The ripple effect of the world’s 13th largest carbon emitter making such an undertaking will likely drive countries like Indonesia,India, Russia Brazil and Malaysia to make more substantive pledges at the 26th conference of the parties on climate change.
With this mind, the climate envoys of Britain, France, the United States, Germany and the European Union are currently in South Africa.
They are seeing government , trades union, financial bodies, non governmental organisations and the energy generator ESCOM pressing for such a commitment.
Realising that it entails a monumental cost in jobs and to the fiscus the envoys are offering financial assistance.

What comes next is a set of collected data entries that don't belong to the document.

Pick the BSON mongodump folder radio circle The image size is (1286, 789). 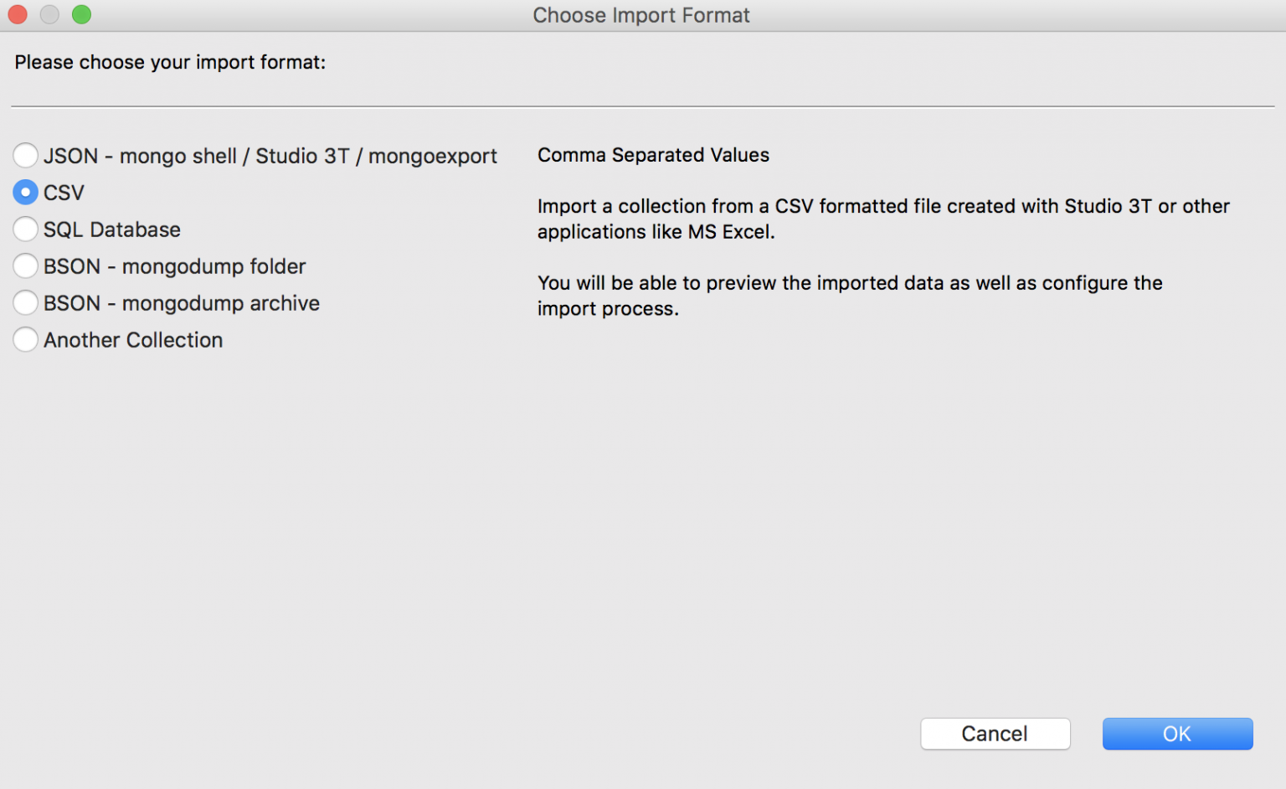pyautogui.click(x=25, y=266)
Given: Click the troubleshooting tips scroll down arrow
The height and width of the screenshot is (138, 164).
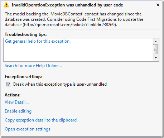Looking at the screenshot, I should (x=156, y=58).
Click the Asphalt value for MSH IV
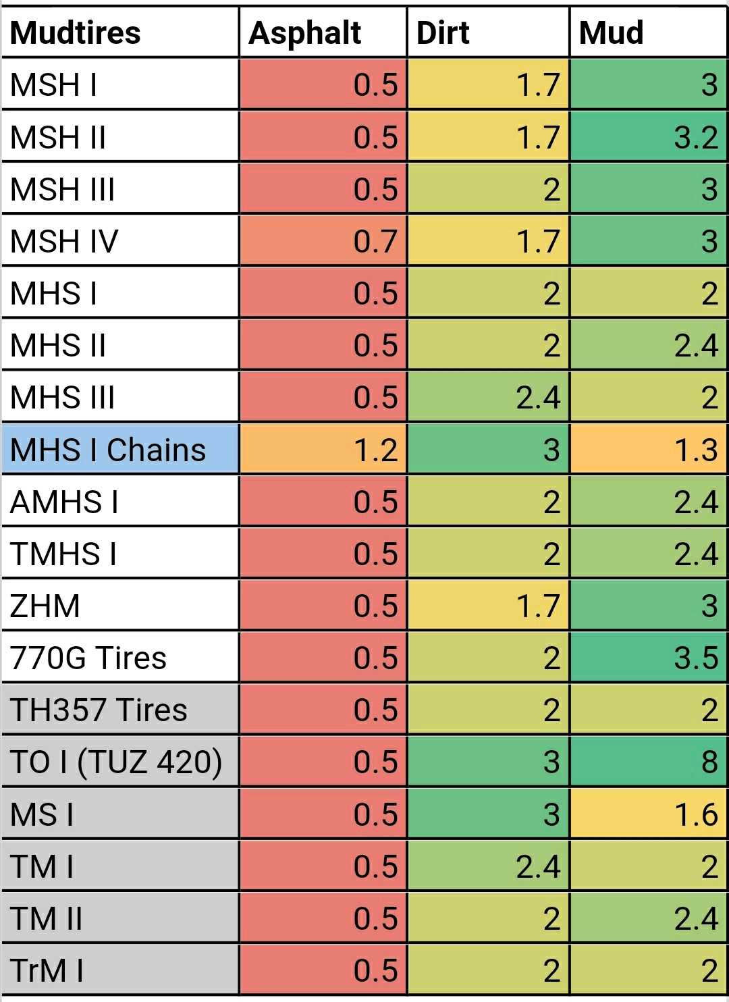Screen dimensions: 729x1002 (x=323, y=241)
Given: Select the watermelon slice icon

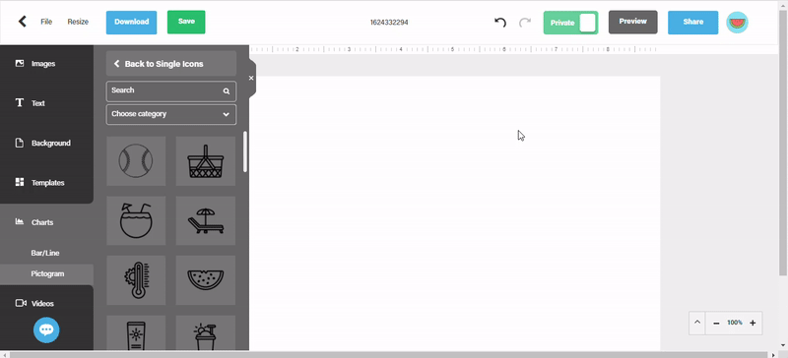Looking at the screenshot, I should (206, 280).
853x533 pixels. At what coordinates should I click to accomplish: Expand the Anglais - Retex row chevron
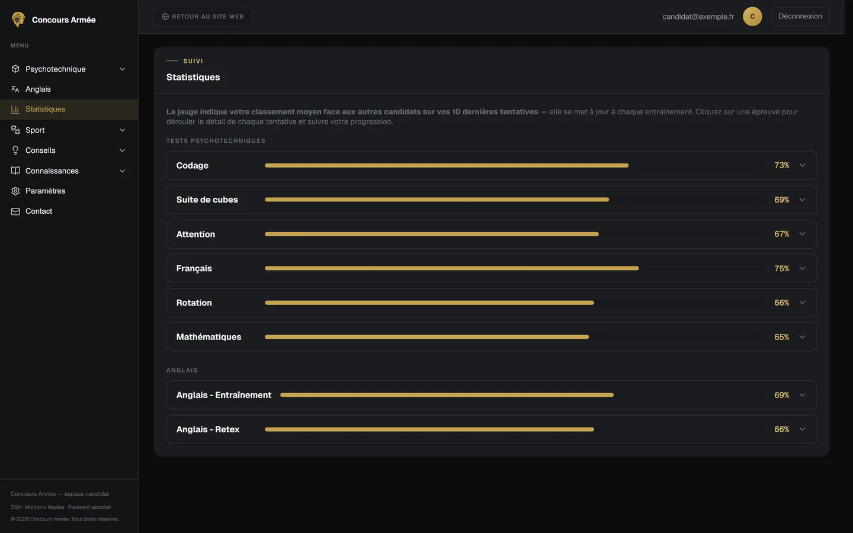pos(802,429)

No less than 90% of electricity generated by ESCOM’s is coal fired.
South Africa’s dependence on carbon-generated power has not diminished since it hosted the 17th COP in Durban a decade ago.
Indeed new plants like Madupe will ensure South Africa’s reliance on coal for decades to come.
But as generating sustainable energy becomes cheaper, coal-fired power become more expensive and increasingly difficult to finance..
The language in mining and energy sectors grown increasingly pro-transformation.
This is reflected in South Africa in recent pronouncements by SASOL – the oil from coal giant – and Ashanti.
The European Union is demanding tariffs that punish coal use.
The climate envoys are concentrating more on carrot than stick in their talks to a fellow G20 member committed to transformation.
Diplomatic sources say an agreement on helping finance this radical change in energy thinking will be a game changer.
Most importantly, it would come at a time when climate experts are saying the crisis is not decades or even years away but is with us right now.